## [EXERCISE]
Using the data below, return all lines in which "agent" appears.

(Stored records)
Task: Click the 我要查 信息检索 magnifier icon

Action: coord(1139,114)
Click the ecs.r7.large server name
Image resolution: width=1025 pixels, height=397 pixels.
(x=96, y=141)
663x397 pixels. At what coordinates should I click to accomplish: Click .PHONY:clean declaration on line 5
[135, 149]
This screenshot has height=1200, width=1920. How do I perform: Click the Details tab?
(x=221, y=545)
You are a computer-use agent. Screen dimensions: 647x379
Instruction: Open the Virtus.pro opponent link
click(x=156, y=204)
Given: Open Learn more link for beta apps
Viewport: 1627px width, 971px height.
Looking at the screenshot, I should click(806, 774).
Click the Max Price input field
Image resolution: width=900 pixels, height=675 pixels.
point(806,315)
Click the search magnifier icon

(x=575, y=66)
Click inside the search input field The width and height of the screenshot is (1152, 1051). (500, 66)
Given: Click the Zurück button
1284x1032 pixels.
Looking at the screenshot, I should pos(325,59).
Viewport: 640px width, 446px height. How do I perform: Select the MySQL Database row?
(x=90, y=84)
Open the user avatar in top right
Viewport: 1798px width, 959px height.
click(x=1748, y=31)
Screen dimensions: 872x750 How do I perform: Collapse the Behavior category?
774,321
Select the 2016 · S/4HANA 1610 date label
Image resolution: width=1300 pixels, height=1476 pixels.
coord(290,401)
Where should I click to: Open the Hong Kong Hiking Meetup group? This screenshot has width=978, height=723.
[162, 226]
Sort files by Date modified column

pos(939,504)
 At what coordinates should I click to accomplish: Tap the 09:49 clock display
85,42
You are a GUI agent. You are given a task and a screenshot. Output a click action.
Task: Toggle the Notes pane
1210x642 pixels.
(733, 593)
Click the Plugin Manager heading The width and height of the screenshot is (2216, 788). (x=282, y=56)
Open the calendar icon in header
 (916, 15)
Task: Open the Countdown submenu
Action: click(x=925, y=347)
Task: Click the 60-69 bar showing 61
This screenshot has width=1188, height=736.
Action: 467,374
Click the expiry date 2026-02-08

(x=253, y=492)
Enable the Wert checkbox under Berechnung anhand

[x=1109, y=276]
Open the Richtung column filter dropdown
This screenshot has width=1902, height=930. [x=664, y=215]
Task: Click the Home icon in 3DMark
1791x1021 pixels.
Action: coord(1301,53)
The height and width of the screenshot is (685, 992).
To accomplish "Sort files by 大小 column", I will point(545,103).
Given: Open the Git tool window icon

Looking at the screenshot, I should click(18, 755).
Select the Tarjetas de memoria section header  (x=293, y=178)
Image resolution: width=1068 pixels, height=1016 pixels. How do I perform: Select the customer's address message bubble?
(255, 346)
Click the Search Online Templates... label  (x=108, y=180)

## [RESULT FOR THIS EXERCISE]
You are a computer-use agent. Screen dimensions: 647x379
You are a GUI agent. You are given a task and a screenshot. Output a click action.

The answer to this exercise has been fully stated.